Kempegowda Tower on top right. This is Peninsula Gneiss rock
After some hot tea served by the caretaker at the guesthouse, Vini and I took a rickshaw to Lal Bagh, the famous gardens that I had visited when I was a small kid. The weather was simply amazing – so cool whatever time of the day. In fact, it was quite cold in the night. Can you believe that in the middle of June? I just loved it.

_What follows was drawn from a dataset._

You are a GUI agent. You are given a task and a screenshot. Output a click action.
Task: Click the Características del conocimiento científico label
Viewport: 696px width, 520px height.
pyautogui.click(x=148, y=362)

There was a riot of colours in the form of Bougainvillea at the entrance to Lal Bagh
The rickshaw ride took us via a golf course and Cubbon Park before we finally reached the botanical gardens. It’s a wonder that Bengaluru has so many green spaces. The Karnataka Forest Department takes care of maintaining all the gardens in the city and I must say that they have done a superb job.

Vini and Yours Truly
Wikipedia says: Lal Bagh or Lal Bagh Botanical Gardens, meaning The Red Garden in English, is a well known botanical garden in southern Bangalore, India. The garden was originally commissioned by Hyder Ali, the ruler of Mysore, and later finished by his son Tipu Sultan. It has a famous glass house which hosts an annual flower show. Lal Bagh houses India's largest collection of tropical plants, has an aquarium and a lake, and is one of the main tourist attractions in Bangalore.

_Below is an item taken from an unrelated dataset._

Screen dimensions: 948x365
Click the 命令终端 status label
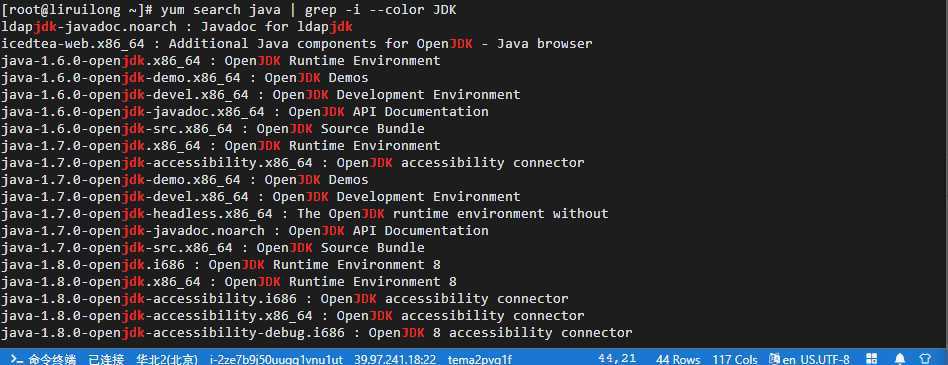(52, 360)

A view in reverse - yonder is the entrance to the park
We walked over one small section of Lal Bagh. The garden is set in 240 acres of land, said a map. There was a mound of rock with some roughly cut steps. We climbed over it and walked around before getting off. I found it quite scary but fun as well. Then we walked around the garden for about an hour and a half. It was so calm, quiet and oh, so green! A feast for the whole system!

Click here to know more about the rock which is called Peninsular Gneiss.

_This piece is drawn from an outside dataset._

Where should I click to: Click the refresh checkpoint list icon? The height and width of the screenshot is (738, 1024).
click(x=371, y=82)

The adorable Pomeranian puppy
We met a Pomeranian puppy that had come for a walk with the owners. She was adorable and we stopped to play with her for a few minutes.

Vini with the little pup
There was the glass house on the right of our path, only it was too dark and we could neither see it properly nor take photos. In fact, it was already twilight when we reached there. Just about 15 minutes before we got out of another gate, a small snake crossed our path. It was about a foot long and quite thin. I am not too familiar with the species and don’t have a clue of what type it was, but it was an experience. I am not sure who wanted to get away faster, the snake or us. It slithered away into the greenery without stopping to say ‘hello’.